Because he always knew best.
The Allies would have noticed that their cover was blown.
How does one back out of an amphibious invasion already in progress? I don’t think turning around was an option.
The men wouldn’t have even been onboard the ships, however, launching some airstrikes on the other hand…
Are you sure about that? One day before and with ships already going out, the invasion was called off for a day because of the weather.
Now, yes, if they were already landing on the beach it would had been much harder to pull back, but with the air superiority the allies had then I think a pull back from the beaches could had been done too; but, the resources and material put on the effort were so massive that it was hard not to have some confidence, I have read reports from veterans that there was no “plan B” if the Germans had pushed back.
It would have certainly been harder. The Germans expected the invasion to happen at Calais and had held several divisions back in reserve. I seem to recall that these weren’t released until the end of the day, maybe later.
There was a reason the Allies tried so hard to keep the exact details of the invasion a secret and prepared such elaborate deceptions. If Germany had know the date and location of the landings (and if Hitler had responded correctly) they could have thrown off the landing force.
The landing force on D-Day was twelve divisions. The Germans had four divisions in the area. But being in fortified positions gave the Germans a major advantage. There were 10,000 Allied casualties vs only 1,000 German casualties on D-Day. And while the Allies were able to hold all five beaches, they were not able to advance inland on the first day as they had planned. (The city of Caen was supposed to have been captured on the first day. It took them two months.)

Material for this exercise:
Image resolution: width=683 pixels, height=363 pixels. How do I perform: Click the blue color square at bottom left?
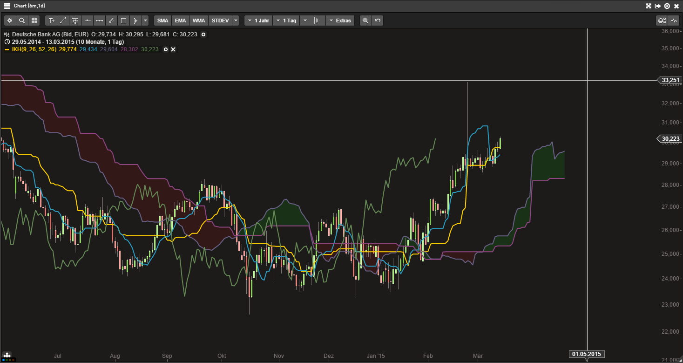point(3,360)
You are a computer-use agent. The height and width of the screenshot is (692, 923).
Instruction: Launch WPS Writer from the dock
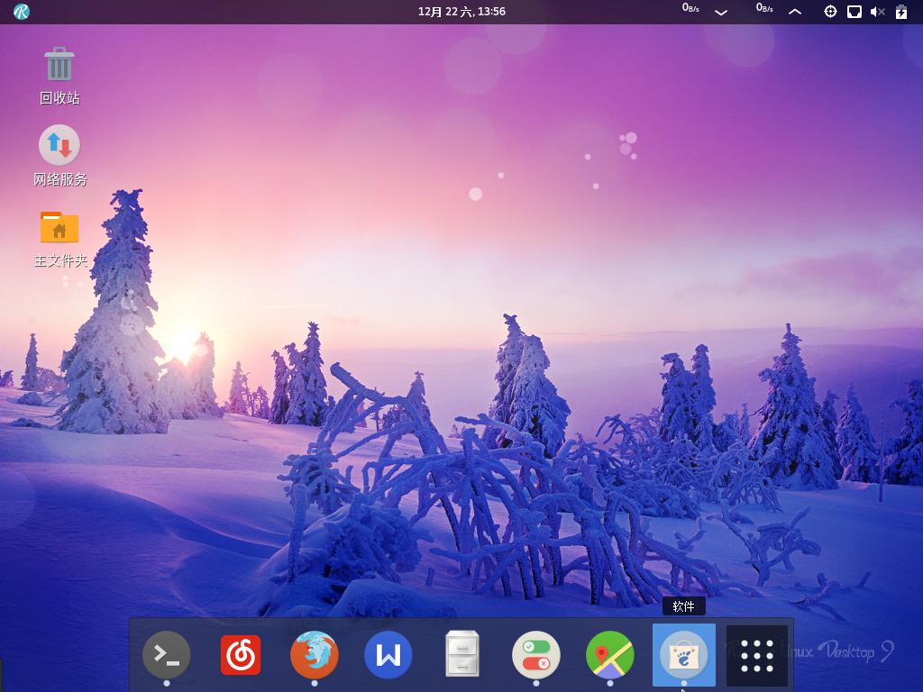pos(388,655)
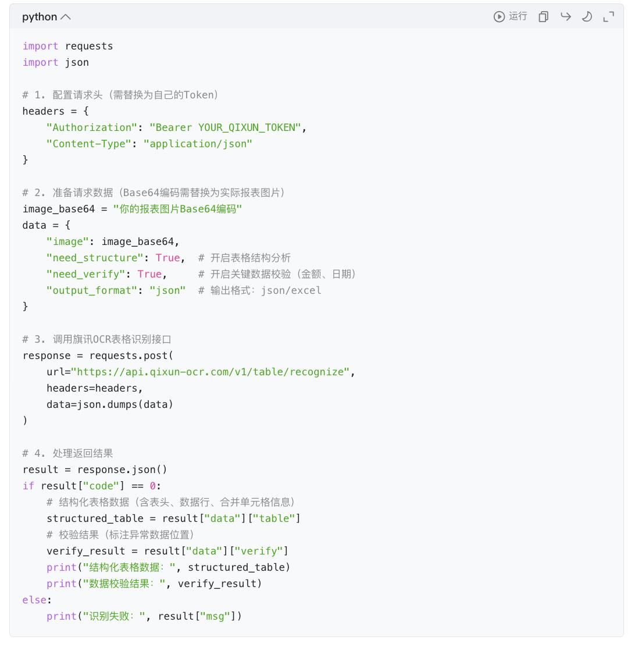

What you will do:
**1.** List every place name that appears in the D-Day discussion.
**2.** In the records, retype the lines from the one holding "You are a computer-use" through the end of the records, inclusive, and leave the pictures out.

The responses:
**1.** Calais, Germany, Caen

**2.**
You are a computer-use agent. The height and width of the screenshot is (692, 923).
Instruction: Launch WPS Writer from the dock
pos(388,655)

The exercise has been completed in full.